WIRELESS HIGH-SPATIAL-RESOLUTION NEUROMODULATION VIA ULTRASOUND-DRIVEN CMUT MICROTRANSDUCERS

Ultrasound (US) neuromodulation has emerged as a non-invasive, wireless method to modulate neural activity without invasive procedures. Using transcranial ultrasound stimulation (tUS), mechanical energy is transmitted through the skull to access superficial and deep brain structures. Although penetration without implants is valuable, current US neuromodulation is limited in spatial resolution due to diffraction, skull aberration, and the large focal volumes of low-frequency transducers, often spanning millimetres to centimetres. These constraints limit precise targeting of discrete neural populations and complicate causal links between stimulation and behavior¹.

To overcome this limitation, we propose integrating capacitive micromachined ultrasonic transducers (CMUTs) as local actuators driven by externally applied US fields. CMUTs, fabricated at sub-millimetre scales, function as microscopic receivers/transducers that convert incident ultrasound into localized mechanical or electrical forces, enabling stimulation with spatial precision orders of magnitude finer than free-field US².

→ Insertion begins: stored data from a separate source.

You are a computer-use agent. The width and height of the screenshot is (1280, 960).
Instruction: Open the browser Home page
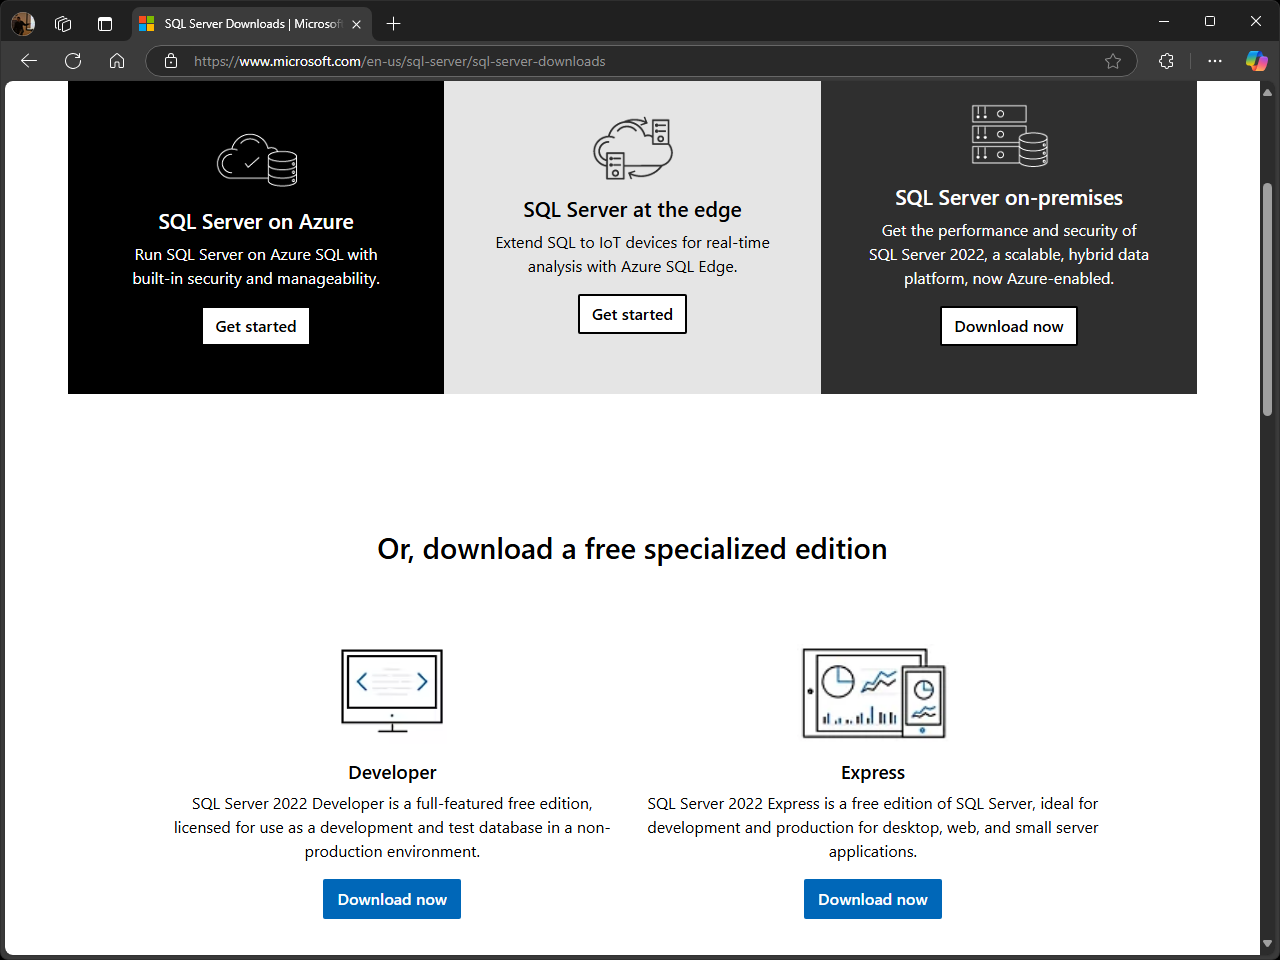tap(117, 61)
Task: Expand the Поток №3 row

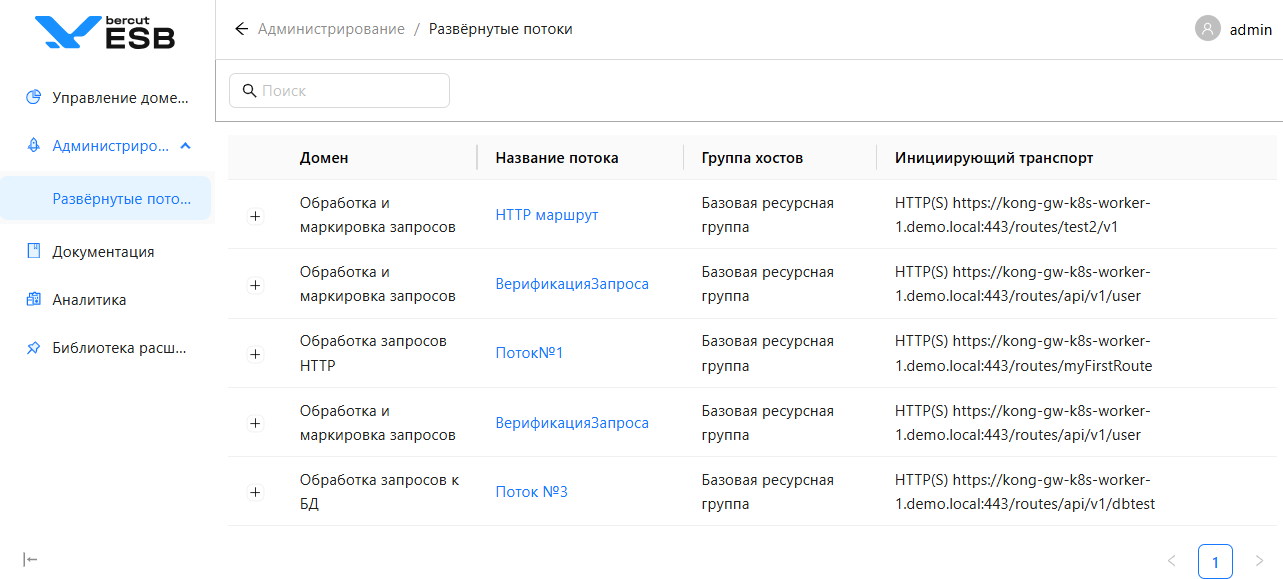Action: (255, 492)
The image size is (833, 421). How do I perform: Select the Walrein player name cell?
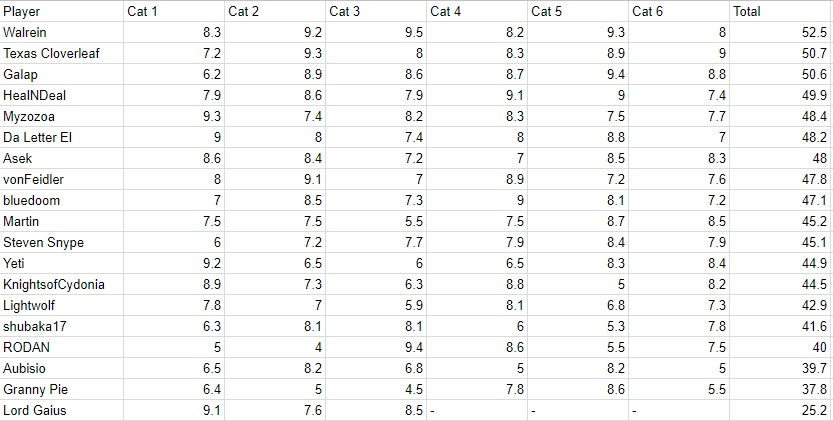62,33
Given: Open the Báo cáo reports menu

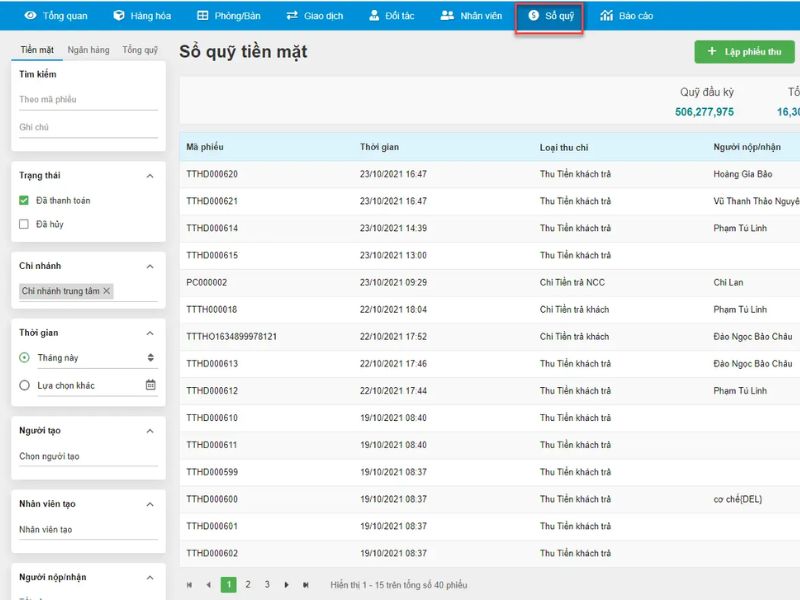Looking at the screenshot, I should click(626, 16).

Here, we delineate operational regimes of US parameters that elicit or do not elicit direct neural modulation, establishing thresholds for ultrasonic brain stimulation. Defining these thresholds allows US to function exclusively as a wireless power delivery mechanism for CMUT activation. By combining the non-invasive propagation of US with implanted CMUT actuators, we aim to wireless, high-spatial-resolution neuromodulation, bridging the gap between non-invasive techniques and fine-scale control required for basic neuroscience and therapeutic applications.

1Martin et al. Nature communications 16.1 (2025): 8024.

2Lee et al. Microsystems & Nanoengineering 5.1 (2019): 28.

Funded by the EUROPEAN INNOVATION COUNCIL AND EISMEA - European Union.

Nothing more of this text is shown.